D'abord, pas de stress, respire un bon coup. Il n'y a pas de cérémonie à respecter, pas de diplôme à passer. Juste deux ou trois réflexes pour que la dernière tranche soit aussi bonne que la première.
Avant de l'entamer, garde ton jambon dans un endroit frais et sec, entre 15 et 19 °C, suspendu ou posé sur un support à jambon.
Une fois entamé, mets de côté les parures de gras blanc, pas le jaune. Ce gras est ton allié. Quand tu as terminé de grignoter, utilise ce gras blanc pour recouvrir la surface de coupe, puis ajoute une feuille de papier cuisson et un linge propre dessus. Ça freine le dessèchement et préserve les arômes. Évite le film alimentaire.
Pour la coupe, utilises un couteau long, fin, souple et bien affûté. Essaye de sortir des tranches de 1 à 2 mm, en commençant par la maza, la partie la plus large et la plus juteuse, puis en allant vers les autres zones pour équilibrer l'intensité et arômes. Sur un jambon ibérique de bellota, chaque tranche de jambon Pata Negra doit montrer un persillé net : la signature de l'alimentation aux glands pendant la montanera.

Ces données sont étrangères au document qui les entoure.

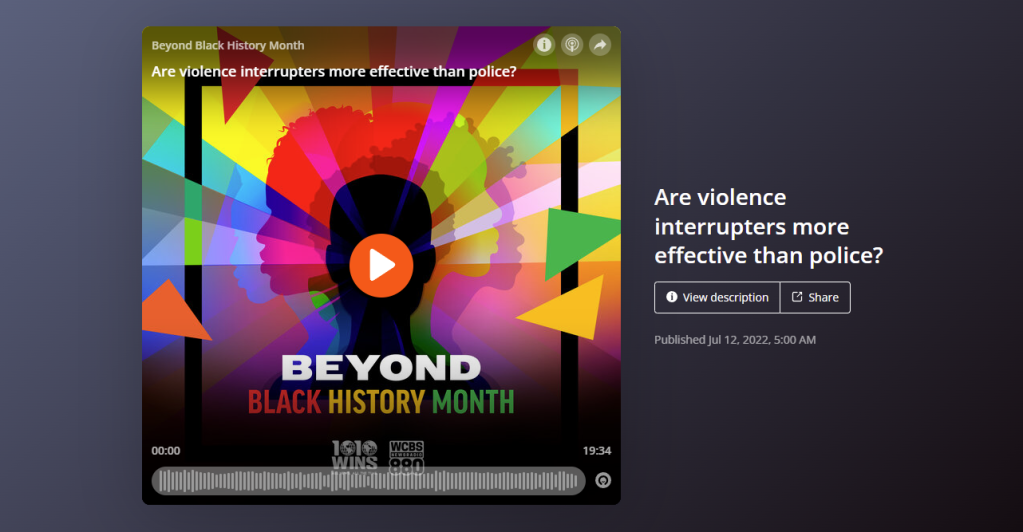Click the 1010 WINS logo
The image size is (1023, 532).
coord(354,454)
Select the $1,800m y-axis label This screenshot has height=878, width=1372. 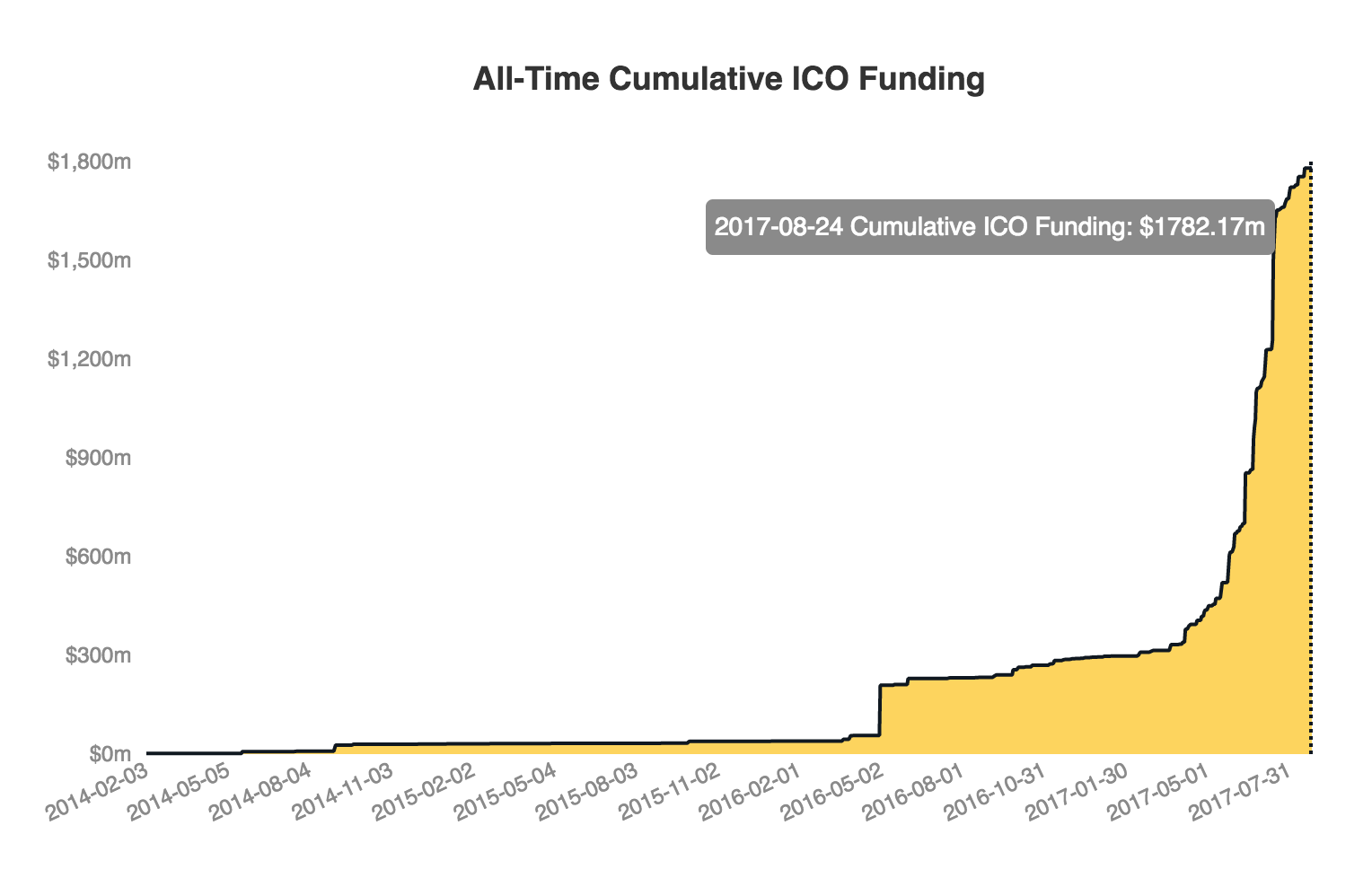(89, 162)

Coupe seulement ce que tu vas manger...mais ne sois pas trop raisonnable. On est là pour se faire plaisir !
Plus sérieusement, l'idéal est d'en consommer un peu tous les jours, afin que la pièce ne sèche pas.
Le plus grand dilemme, c'est de savoir quoi choisir entre jambon ou épaule. Le jambon, c'est la patte arrière : plus grosse, plus facile à couper. L'épaule, c'est la patte avant : plus petite, avec des os plus délicats à contourner. L'épaule va avoir des arômes plus puissants et une mâche différente. Deux pièces différentes, mais toujours excellentes.